Ancient Girl’s Frame
Ancient Girl’s Frame is actually a Japanese-Chinese co-production, but rather than just a monetary influence on the Chinese side, the work itself reflects the fact that it’s an international co-production. It’s noticeable in a variety of places, from the Chinese-language theme songs to environmental aesthetic flourishes. The series reminds me a lot of RWBY in the sense that it feels like a mishmash of popular things the creators enjoy, with giant robots being one of those elements.

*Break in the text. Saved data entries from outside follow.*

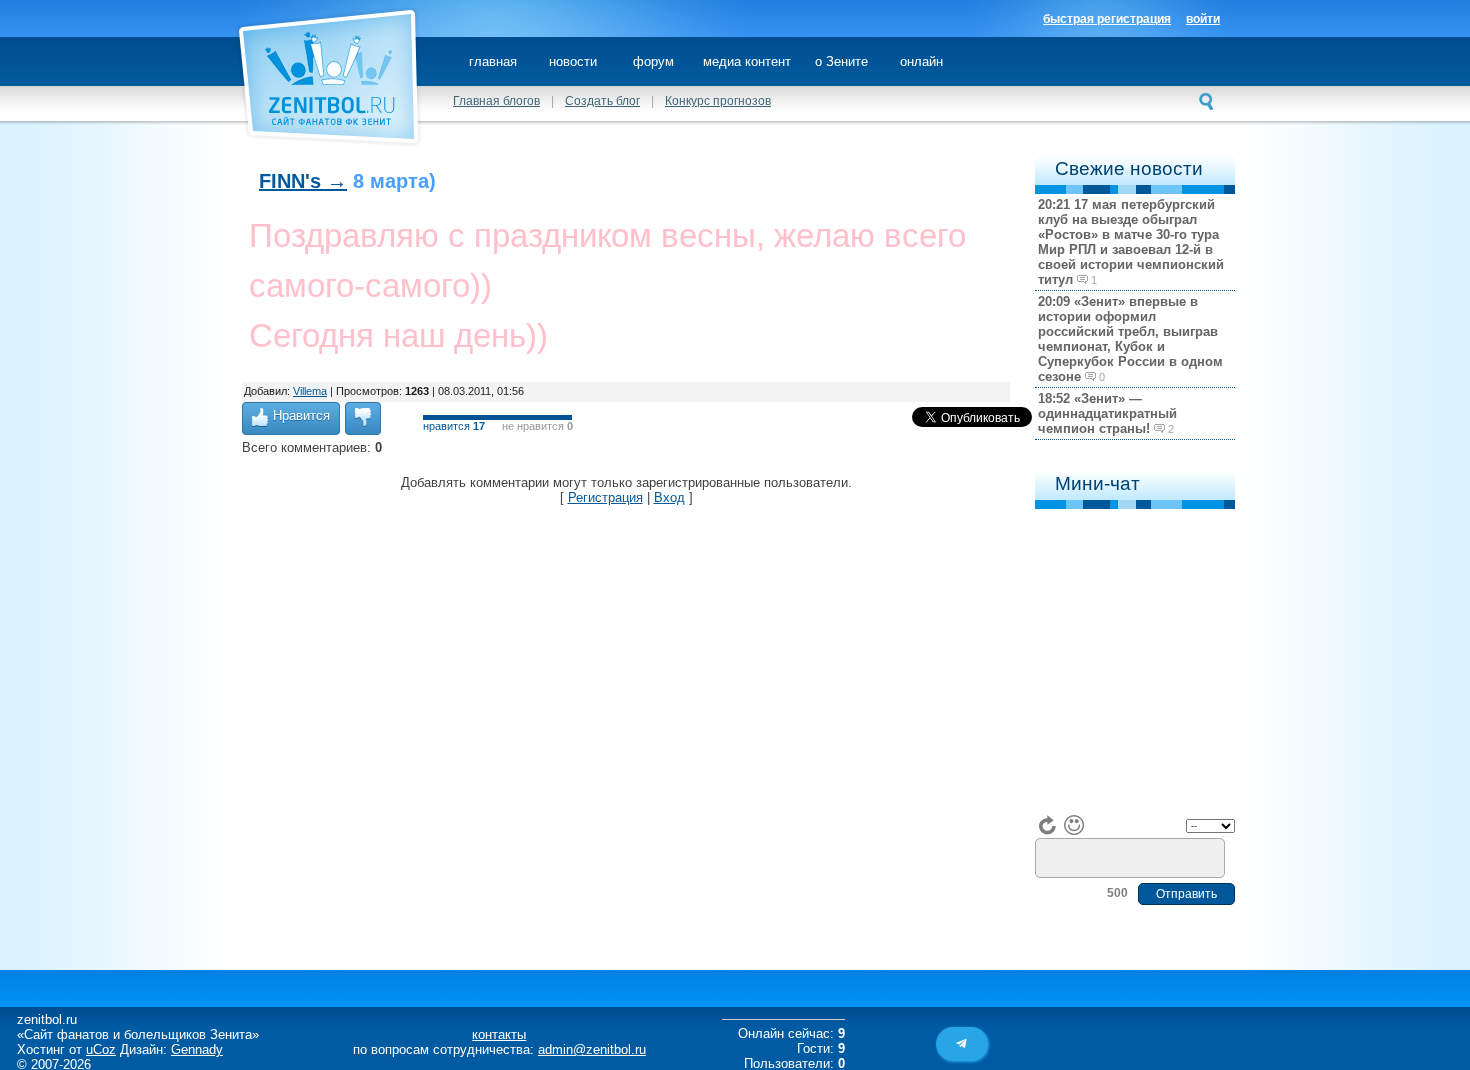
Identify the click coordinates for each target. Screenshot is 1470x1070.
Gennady (197, 1049)
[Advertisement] (606, 550)
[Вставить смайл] (1074, 825)
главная (493, 61)
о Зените (841, 61)
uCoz (101, 1049)
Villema (310, 391)
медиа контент (747, 61)
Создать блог (602, 101)
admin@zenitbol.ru (592, 1049)
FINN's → (303, 181)
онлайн (921, 61)
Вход (669, 497)
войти (1203, 19)
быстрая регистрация (1107, 19)
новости (573, 61)
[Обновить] (1048, 825)
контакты (499, 1034)
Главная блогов (496, 101)
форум (653, 61)
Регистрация (605, 497)
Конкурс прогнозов (718, 101)
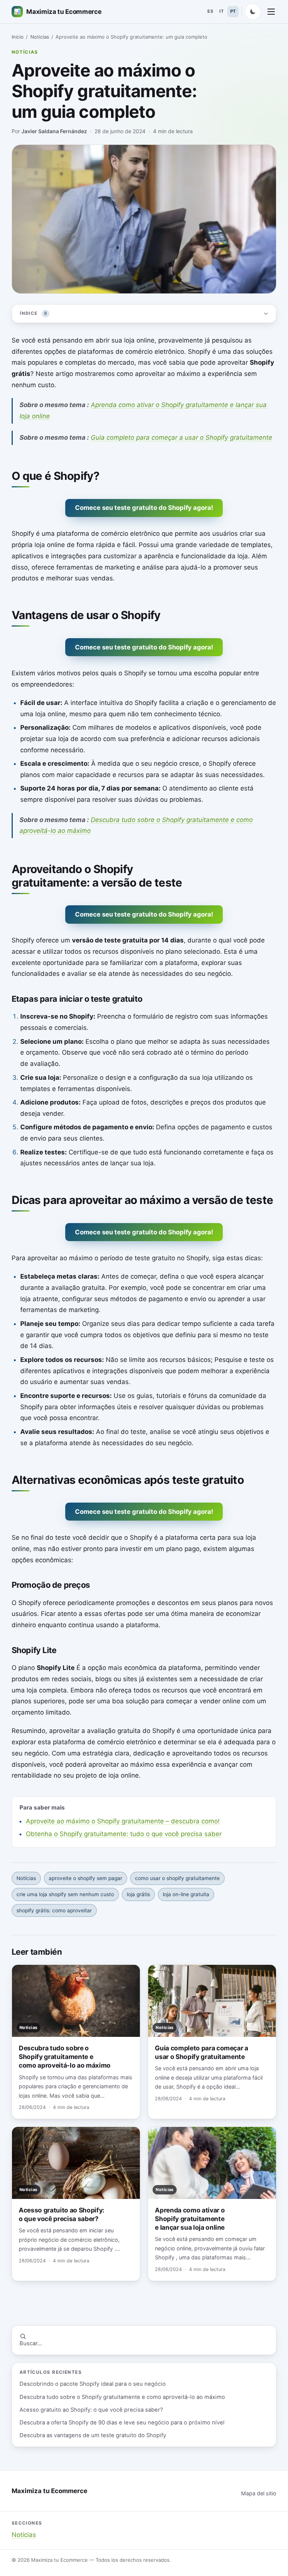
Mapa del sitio (258, 2493)
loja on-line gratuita (186, 1894)
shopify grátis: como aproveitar (54, 1910)
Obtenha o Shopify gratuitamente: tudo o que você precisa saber (124, 1834)
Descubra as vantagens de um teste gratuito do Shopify (93, 2435)
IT (221, 11)
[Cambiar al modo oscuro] (252, 11)
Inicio (18, 37)
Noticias (39, 37)
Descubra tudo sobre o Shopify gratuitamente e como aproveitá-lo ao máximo (122, 2397)
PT (233, 11)
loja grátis (138, 1894)
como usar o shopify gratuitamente (177, 1878)
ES (210, 11)
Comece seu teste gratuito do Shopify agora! (144, 507)
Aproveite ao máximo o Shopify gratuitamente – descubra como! (123, 1821)
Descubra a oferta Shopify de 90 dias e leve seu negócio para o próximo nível (122, 2422)
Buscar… (31, 2343)
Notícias (25, 52)
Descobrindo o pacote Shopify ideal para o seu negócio (93, 2384)
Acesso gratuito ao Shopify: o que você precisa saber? (91, 2409)
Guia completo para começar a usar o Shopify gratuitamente (181, 437)
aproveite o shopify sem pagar (85, 1878)
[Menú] (271, 11)
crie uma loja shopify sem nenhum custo (65, 1894)
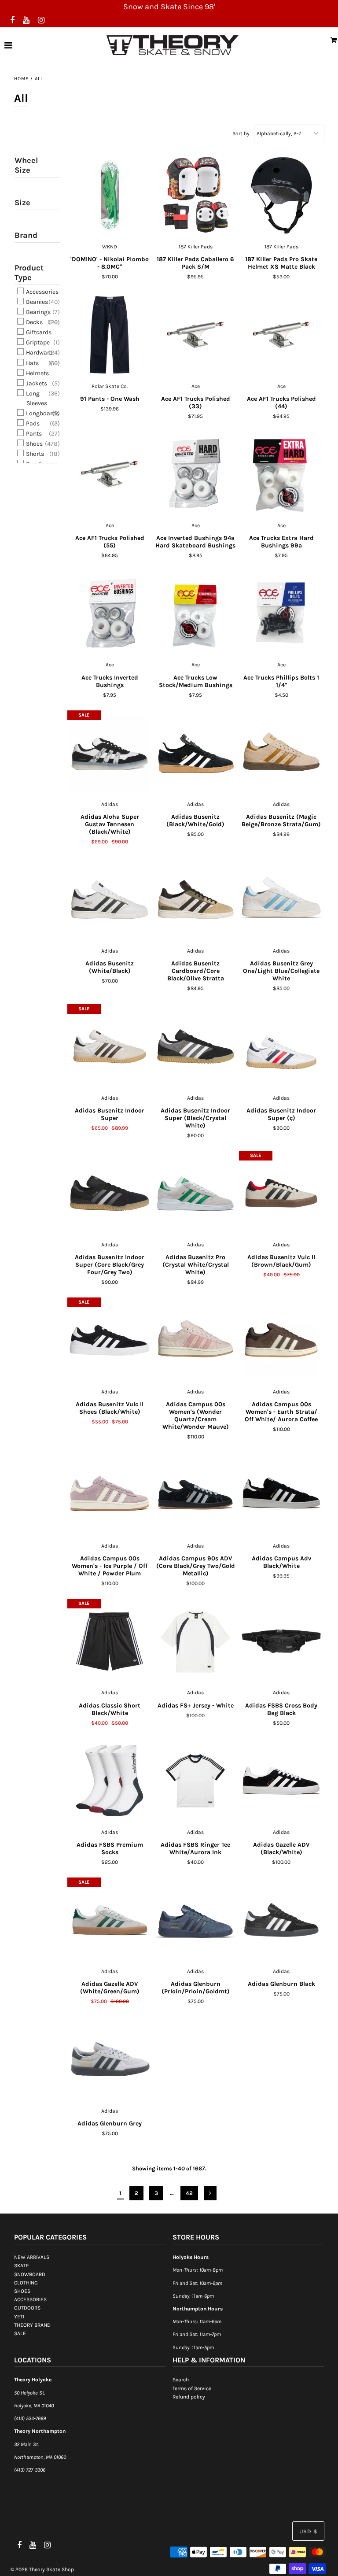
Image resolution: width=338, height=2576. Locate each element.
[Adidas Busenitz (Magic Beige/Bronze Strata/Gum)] (281, 753)
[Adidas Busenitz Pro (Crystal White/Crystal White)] (195, 1193)
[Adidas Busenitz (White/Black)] (110, 899)
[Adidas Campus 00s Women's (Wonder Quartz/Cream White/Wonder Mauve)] (195, 1340)
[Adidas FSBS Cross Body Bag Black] (281, 1641)
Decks (34, 322)
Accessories (42, 292)
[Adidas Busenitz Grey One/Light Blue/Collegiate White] (281, 899)
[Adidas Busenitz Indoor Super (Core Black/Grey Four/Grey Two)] (110, 1193)
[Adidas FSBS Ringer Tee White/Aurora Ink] (195, 1781)
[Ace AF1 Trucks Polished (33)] (195, 335)
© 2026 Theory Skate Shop (42, 2569)
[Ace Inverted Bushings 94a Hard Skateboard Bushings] (195, 474)
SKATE (21, 2265)
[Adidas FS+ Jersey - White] (195, 1641)
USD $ (308, 2531)
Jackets (36, 383)
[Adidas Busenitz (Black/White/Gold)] (195, 753)
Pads (32, 423)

Rather than grand, epic battles, Sakugan is more of a father-daughter story with a surrounding giant robot aesthetic. While the motifs of drilling and exploration call to mind Gurren-Lagann, the show feels like it sometimes has more in common with the home-cooking anime Sweetness & Lightning or last year’s Deca-Dence. Personally, I think this series has the most potential to become a classic.
And as for the final series I’ll be talking about, Rumble Garandoll literally has a world where the heroes use mecha because of their ties to otaku culture—the series takes place in a world where otaku hobbies are banned. Arguably more than any other series mentioned, Rumble Garandoll embraces giant robots as a part of anime history, while also mashing it with other established tropes.
The Biiiiiig Picture
Six giant robot anime have emerged in Fall 2021. While none of them are likely to shake the world or the foundations of anime, they each approach the concept of giant robots differently from both storytelling and production perspectives. Whether they’re adaptations or original works, and whether they’re trying to forge new ideas or work with well-worn tropes, they provide some hope that the mecha genre can still have a place if it adapts to the times.